### Text shown
━━━━
# Usonic Ultrasonic E-Cig



## Room Fogger (17/5/18)

Found something interesting while browsing, a ultrasonic mod that does not use coil and cotton, but sound waves. Link below for those that may be interested to see.

http://www.3fvape.com/pod-system/23...tarter-kit-silver-2ml-24mhz.html#.Wv1btYqxWf0

Reactions: Like 1 | Informative 1


----------



## RichJB (17/5/18)

Interestingly, Hon Lik's very first vaporiser prototypes used ultrasonic rather than heat to vaporise the juice. He concluded that heating worked better overall and switched to that. Perhaps recent advances have made ultrasonic more viable now. It would be great if they could perfect a heat-less technique as most of the bad stuff in vaping is a by-product of the heating process. Although, typically, we might find that ultrasonic introduces a whole slew of new health hazards and problems. Eish, there's always something...

Reactions: Like 1 | Agree 1


----------



## Raindance (17/5/18)

There is another thread somewhere on this. The review shows that the liquid is still heated albeit not by a coil but by sound. Liquid contained on cotton lying on a vibrating plate to be specific. Can not remember whom the reviewer was.

Regards

Reactions: Like 1


----------



## vicTor (17/5/18)

it was the chick with that red hair with the blocked nose ...lol

Reactions: Like 2 | Agree 2 | Funny 6


----------



## jm10 (17/5/18)

vicTor said:


> it was the chick with that red hair with the blocked nose ...lol



 Zophie does it for me, weird huh


Sent from my iPhone using Tapatalk

Reactions: Agree 1


----------



## vicTor (17/5/18)

jm10 said:


> Zophie does it for me, weird huh
> 
> 
> Sent from my iPhone using Tapatalk



can relate !!!


----------
━━━━
### Listed entries
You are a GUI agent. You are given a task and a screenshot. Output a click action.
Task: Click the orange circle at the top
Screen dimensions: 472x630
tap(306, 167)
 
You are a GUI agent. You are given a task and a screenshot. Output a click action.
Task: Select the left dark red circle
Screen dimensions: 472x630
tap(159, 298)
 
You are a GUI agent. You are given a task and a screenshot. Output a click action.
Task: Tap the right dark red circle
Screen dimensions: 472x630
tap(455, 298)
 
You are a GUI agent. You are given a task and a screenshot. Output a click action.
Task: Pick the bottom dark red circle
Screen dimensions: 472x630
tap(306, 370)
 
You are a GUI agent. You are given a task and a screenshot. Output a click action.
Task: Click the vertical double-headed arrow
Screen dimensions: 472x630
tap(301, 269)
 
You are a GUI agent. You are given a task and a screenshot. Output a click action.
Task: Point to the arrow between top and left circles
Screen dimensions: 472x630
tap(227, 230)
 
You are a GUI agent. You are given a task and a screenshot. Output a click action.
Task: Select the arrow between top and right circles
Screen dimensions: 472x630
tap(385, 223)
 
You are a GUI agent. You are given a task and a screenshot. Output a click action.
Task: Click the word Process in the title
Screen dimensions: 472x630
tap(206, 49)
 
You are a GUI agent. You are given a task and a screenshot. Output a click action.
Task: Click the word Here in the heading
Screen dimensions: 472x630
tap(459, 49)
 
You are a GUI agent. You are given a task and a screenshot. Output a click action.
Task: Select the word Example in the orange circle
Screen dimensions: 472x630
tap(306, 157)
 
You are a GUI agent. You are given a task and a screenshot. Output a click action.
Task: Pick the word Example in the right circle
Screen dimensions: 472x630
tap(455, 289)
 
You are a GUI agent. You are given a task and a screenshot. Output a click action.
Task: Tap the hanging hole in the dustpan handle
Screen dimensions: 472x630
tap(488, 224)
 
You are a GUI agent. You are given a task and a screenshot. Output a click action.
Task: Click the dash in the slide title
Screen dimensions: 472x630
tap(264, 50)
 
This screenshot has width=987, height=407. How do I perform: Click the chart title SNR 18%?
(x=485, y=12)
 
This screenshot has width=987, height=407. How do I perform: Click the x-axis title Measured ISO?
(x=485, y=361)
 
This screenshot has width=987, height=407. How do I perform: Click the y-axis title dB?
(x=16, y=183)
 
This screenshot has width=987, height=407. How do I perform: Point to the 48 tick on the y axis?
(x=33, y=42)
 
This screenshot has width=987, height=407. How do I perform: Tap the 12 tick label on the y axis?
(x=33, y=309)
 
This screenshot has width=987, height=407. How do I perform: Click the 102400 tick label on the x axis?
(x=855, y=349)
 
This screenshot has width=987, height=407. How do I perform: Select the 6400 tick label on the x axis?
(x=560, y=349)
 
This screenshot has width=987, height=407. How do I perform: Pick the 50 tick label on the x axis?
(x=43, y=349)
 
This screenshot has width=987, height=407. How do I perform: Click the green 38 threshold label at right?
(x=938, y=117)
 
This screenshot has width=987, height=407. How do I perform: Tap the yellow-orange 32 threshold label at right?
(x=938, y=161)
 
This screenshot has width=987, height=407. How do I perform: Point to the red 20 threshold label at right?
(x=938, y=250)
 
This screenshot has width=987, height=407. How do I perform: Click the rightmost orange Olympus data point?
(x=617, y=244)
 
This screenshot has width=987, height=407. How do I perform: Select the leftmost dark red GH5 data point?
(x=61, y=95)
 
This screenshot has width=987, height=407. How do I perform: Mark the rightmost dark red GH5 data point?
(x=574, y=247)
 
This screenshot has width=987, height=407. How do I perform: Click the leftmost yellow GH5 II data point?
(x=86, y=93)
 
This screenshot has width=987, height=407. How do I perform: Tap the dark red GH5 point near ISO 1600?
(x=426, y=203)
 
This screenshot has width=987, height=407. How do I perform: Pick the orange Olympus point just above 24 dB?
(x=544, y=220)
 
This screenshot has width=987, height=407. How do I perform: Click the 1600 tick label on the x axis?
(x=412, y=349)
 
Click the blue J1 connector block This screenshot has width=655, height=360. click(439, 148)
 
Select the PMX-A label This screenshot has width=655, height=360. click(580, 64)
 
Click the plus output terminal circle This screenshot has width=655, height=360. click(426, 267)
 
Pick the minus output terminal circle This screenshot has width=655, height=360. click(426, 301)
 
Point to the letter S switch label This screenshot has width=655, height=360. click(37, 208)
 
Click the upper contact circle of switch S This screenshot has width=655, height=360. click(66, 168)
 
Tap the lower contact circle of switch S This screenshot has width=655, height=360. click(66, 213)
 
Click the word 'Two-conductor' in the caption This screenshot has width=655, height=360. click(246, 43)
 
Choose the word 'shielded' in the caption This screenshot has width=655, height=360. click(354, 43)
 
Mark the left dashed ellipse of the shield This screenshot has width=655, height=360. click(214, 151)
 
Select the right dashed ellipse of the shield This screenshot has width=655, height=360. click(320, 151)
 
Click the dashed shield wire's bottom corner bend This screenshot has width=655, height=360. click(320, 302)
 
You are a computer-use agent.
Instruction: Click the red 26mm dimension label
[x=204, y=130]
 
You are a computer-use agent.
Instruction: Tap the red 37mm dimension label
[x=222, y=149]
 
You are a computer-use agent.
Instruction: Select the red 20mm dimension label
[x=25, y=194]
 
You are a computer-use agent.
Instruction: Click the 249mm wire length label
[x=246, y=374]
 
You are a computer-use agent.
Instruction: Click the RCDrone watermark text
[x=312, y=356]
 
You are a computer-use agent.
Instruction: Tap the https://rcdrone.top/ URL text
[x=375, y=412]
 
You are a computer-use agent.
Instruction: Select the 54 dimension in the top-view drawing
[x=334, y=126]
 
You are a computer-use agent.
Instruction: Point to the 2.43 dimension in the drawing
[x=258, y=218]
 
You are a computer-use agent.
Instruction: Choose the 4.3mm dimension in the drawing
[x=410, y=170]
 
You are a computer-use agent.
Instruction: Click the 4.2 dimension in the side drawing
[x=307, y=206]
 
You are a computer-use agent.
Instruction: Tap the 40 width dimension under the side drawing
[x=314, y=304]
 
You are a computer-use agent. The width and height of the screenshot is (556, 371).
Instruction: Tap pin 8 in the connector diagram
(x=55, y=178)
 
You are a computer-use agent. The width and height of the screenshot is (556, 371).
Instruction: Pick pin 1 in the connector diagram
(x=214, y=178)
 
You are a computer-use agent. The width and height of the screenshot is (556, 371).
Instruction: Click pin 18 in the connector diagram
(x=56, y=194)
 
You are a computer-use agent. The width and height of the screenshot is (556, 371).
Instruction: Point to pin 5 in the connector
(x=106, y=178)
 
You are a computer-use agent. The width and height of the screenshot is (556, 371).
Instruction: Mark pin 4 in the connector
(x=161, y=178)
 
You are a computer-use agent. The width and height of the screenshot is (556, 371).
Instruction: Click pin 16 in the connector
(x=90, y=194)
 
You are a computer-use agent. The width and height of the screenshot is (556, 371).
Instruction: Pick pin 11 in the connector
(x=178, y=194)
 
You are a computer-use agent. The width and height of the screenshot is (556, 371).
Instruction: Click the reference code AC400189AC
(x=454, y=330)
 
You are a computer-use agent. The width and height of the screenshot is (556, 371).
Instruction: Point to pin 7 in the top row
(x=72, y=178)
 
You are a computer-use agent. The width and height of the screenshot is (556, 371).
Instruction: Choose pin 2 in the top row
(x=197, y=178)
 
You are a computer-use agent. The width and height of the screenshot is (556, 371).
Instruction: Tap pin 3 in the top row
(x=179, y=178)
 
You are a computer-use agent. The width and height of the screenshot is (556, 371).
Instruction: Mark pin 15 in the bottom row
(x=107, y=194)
━━━━
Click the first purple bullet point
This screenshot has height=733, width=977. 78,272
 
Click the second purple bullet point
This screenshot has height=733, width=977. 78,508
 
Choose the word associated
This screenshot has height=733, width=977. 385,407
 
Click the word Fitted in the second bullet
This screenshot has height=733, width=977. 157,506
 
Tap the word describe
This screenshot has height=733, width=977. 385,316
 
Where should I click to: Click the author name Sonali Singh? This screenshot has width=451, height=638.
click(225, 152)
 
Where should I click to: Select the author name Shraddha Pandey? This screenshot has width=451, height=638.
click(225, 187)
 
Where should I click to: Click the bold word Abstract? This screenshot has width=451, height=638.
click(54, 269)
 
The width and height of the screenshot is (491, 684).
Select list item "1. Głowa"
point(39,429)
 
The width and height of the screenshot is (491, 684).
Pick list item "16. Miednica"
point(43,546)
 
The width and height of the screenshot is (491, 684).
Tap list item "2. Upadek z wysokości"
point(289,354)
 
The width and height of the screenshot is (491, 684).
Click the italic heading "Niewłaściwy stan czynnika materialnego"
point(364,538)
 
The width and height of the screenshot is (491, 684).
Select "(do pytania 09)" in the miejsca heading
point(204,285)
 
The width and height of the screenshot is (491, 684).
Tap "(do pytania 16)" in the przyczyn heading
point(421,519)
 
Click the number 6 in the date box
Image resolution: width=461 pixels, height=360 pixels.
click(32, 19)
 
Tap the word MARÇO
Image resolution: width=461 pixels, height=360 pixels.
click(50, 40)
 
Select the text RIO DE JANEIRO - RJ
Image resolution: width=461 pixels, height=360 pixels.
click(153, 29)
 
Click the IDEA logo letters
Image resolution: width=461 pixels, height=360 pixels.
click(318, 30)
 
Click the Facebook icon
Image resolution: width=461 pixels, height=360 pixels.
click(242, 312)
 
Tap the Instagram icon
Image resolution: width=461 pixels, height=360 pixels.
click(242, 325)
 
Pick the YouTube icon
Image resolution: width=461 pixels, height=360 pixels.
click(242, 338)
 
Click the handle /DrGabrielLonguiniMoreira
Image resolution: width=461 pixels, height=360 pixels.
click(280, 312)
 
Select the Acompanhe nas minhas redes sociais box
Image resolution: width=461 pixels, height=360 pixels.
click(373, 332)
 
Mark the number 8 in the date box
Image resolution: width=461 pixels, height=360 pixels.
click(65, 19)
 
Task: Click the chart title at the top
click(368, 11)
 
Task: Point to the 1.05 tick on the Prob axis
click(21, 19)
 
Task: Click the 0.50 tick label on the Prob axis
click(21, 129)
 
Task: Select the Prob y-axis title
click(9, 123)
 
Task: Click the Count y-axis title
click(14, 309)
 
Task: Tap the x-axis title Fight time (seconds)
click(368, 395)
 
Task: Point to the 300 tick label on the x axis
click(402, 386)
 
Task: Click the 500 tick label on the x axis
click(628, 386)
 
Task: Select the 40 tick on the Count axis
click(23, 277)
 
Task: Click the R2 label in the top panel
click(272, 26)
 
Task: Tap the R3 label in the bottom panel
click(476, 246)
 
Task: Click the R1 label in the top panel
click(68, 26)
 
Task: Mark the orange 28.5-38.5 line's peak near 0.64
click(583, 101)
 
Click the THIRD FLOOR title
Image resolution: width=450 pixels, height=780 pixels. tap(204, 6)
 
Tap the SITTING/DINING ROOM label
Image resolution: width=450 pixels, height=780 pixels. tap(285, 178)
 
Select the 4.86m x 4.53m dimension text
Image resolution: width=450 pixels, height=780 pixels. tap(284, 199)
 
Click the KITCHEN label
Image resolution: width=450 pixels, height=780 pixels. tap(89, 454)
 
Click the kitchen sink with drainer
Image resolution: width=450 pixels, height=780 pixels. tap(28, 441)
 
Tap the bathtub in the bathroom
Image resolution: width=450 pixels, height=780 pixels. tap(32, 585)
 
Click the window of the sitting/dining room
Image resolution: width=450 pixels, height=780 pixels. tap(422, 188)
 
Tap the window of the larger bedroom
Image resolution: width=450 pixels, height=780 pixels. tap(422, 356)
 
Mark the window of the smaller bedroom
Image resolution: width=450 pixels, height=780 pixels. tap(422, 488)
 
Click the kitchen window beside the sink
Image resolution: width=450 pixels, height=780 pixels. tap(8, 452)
━━━━
### List of tasks
(A) Answer these from the thread on the ultrasonic e-cig:
(i) According to RichJB, what did Hon Lik's very first vaporiser prototypes use to vaporise the juice?
(ii) In Raindance's description of the review, what does the cotton holding the liquid lie on?
(iii) What does jm10's post say it was sent from?
(B) Reproduce the passage of the ultrasonic e-cig thread between "Interestingly, Hon Lik's" and "the reviewer was.", inclusive.
The records aren't needed for what comes next.

### Answers to each task
(A)
(i) Ultrasonic, rather than heat.
(ii) A vibrating plate.
(iii) An iPhone, using Tapatalk.

(B)
Interestingly, Hon Lik's very first vaporiser prototypes used ultrasonic rather than heat to vaporise the juice. He concluded that heating worked better overall and switched to that. Perhaps recent advances have made ultrasonic more viable now. It would be great if they could perfect a heat-less technique as most of the bad stuff in vaping is a by-product of the heating process. Although, typically, we might find that ultrasonic introduces a whole slew of new health hazards and problems. Eish, there's always something...

Reactions: Like 1 | Agree 1


----------



## Raindance (17/5/18)

There is another thread somewhere on this. The review shows that the liquid is still heated albeit not by a coil but by sound. Liquid contained on cotton lying on a vibrating plate to be specific. Can not remember whom the reviewer was.